Exercise prompt:
Change "GUI agent" to "desktop assistant" in the items from the start through the line containing "Image resolution: width=1243", and give those lines again with nothing else altered.

======== The data

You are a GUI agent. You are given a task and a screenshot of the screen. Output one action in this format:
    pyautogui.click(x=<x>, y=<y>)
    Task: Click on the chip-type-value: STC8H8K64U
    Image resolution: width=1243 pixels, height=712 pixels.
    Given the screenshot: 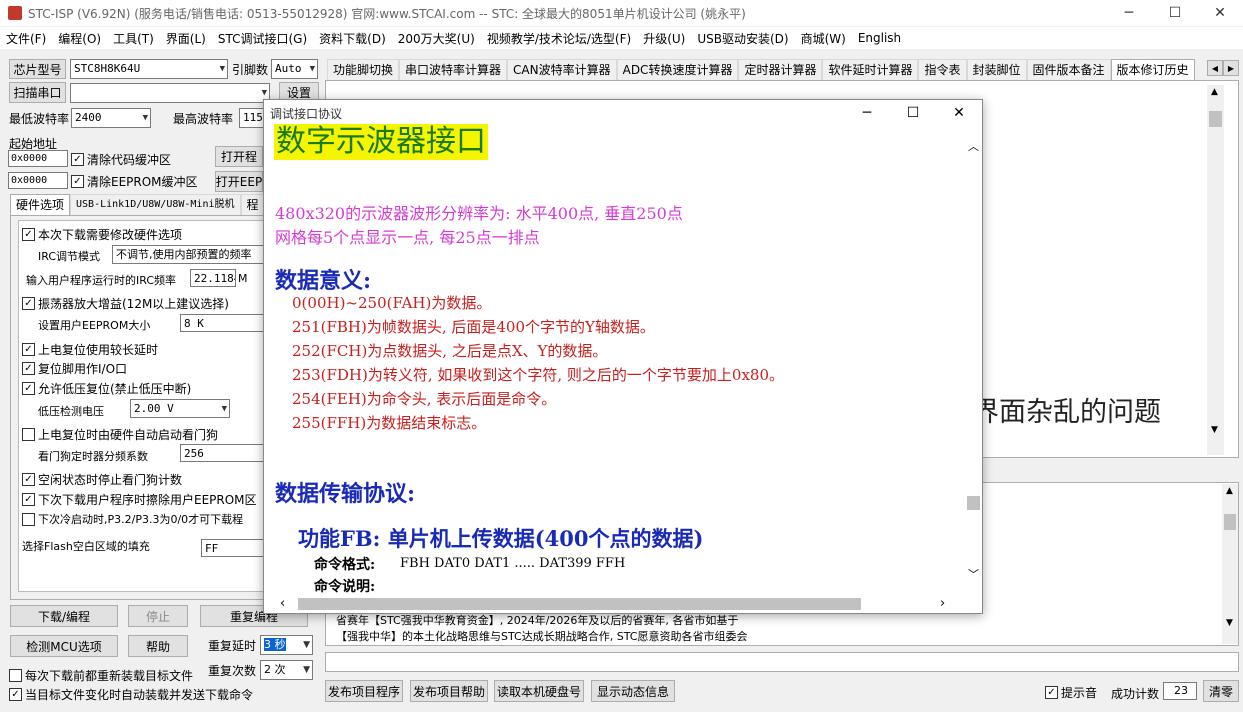 What is the action you would take?
    pyautogui.click(x=108, y=68)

================

Output of the exercise:
You are a desktop assistant. You are given a task and a screenshot of the screen. Output one action in this format:
    pyautogui.click(x=<x>, y=<y>)
    Task: Click on the chip-type-value: STC8H8K64U
    Image resolution: width=1243 pixels, height=712 pixels.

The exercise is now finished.